The grammar argument is resolved against `cfg.Grammars`. If it's not in the map, the call proceeds without a grammar constraint (same as passing `""`).

For streaming:

```go
if streamer, ok := client.(interpreter.StreamingLLM); ok {
    output, err := streamer.Stream(ctx, messages, "intent_frame@1", func(delta string) {
        // incremental token — send to UI
    })
} else {
    output, err = client.Decode(ctx, messages, "intent_frame@1")
}
```

`Stream` must return the same final text as `Decode` would have. The canonical output — and therefore the D11 hash — is always the full accumulated text. Streaming is a UX layer, not a semantic one.

---

## Model registry

`MCL/llm/model.go` contains the `ModelRegistry` — a mapping from model identifiers to routing metadata (which provider, which API shape, whether seedable, whether grammar-constrained). This is what the executor uses to pick the right model for a given `StepPayload.Kind`.

The registry is the source of truth for which models are available in which roles.
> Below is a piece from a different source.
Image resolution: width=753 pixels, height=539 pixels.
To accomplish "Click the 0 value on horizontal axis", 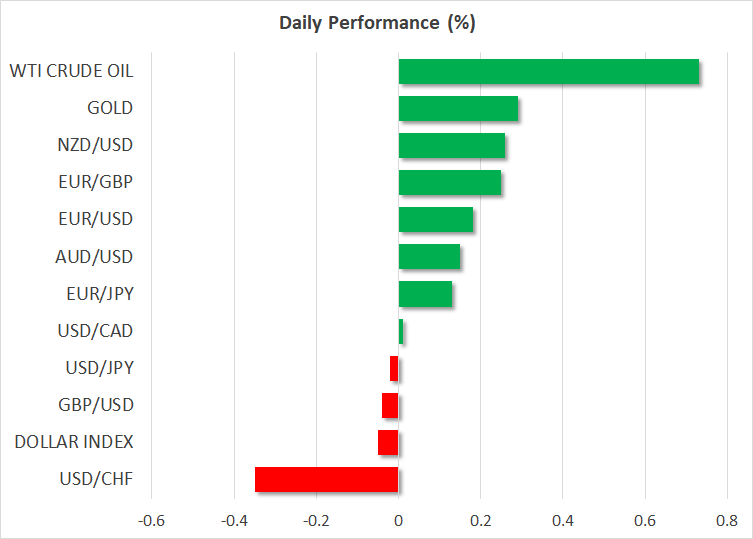I will click(x=398, y=521).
Adding a new model means adding an entry here and (for prod metering) a rate-card entry in `gateway/internal/rates/rates.go`.
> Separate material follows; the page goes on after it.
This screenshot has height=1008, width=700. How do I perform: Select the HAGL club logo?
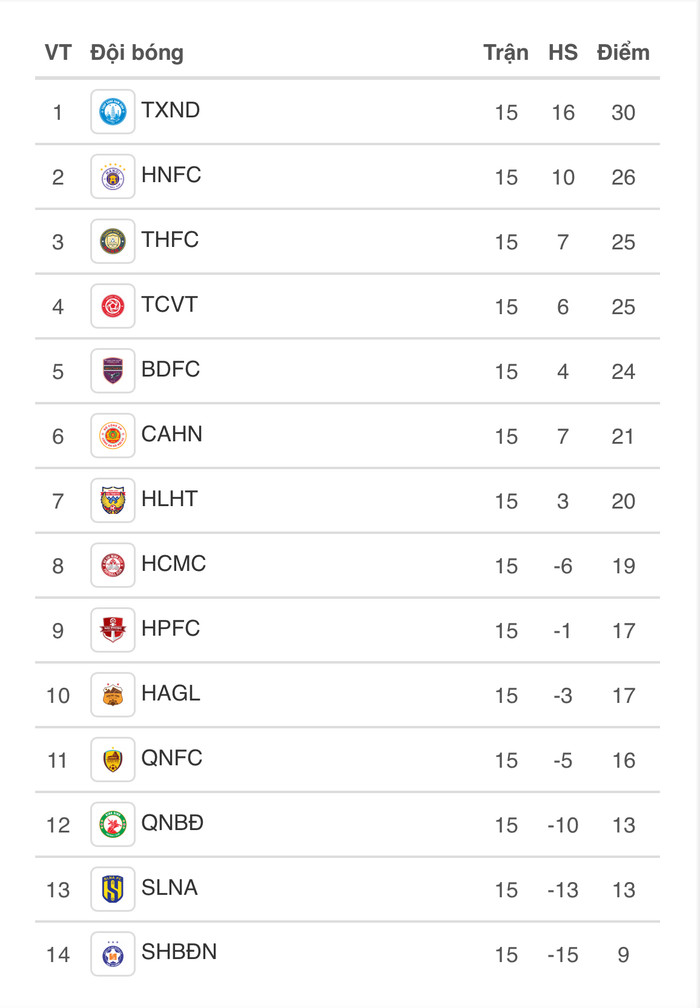(x=113, y=695)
The step kind → model routing:

| Step kind | Model tier | Notes |
|---|---|---|
| `reason` | Default (GLM-5.1 fast) | General agentic reasoning |
| `code` | Code specialist | Code generation / analysis |
| `summarize` | Long-context specialist | Summarization over long context windows |
| `write` | Prose specialist | Free-form writing |
| `transform` | Deterministic structured I/O | JSON→JSON transformations |
| `classify` | Fast grammar-constrained | Pick-from-list, classifier steps |
| `hard_reason` | Frontier reasoning (expensive) | Multi-step reasoning, planning |

The model registry keeps `AllStepKindNames` in sync with `ir.StepKindNames`. There's a test in the executor that guards against drift between the two — if you add a kind to one, you must add it to the other.

---

## Identity

`MCL/llm/identity.go` provides `llm.Identity` — a per-invocation identity that flows through LLM calls for attribution and metering. The Matrix gateway routes LLM calls through the `X-Matrix-Actor-DID` header, and the `Identity` struct provides the values that populate it.

---

## Dry-run mode

Any code that constructs an `interpreter.Interpreter` with `llm=nil` runs in dry-run mode. The interpreter builds and interpolates prompts exactly as it would for a real call, but returns without calling the LLM. `RunResult.FrameJSON` is empty; `RunResult.PromptMessages` is fully populated.

This is useful for:
- Testing `.mtx` files without an API key
- Displaying what the compiler would have sent to the LLM
- CI validation of skill files

`mclc compile -dry-run` uses this mode explicitly.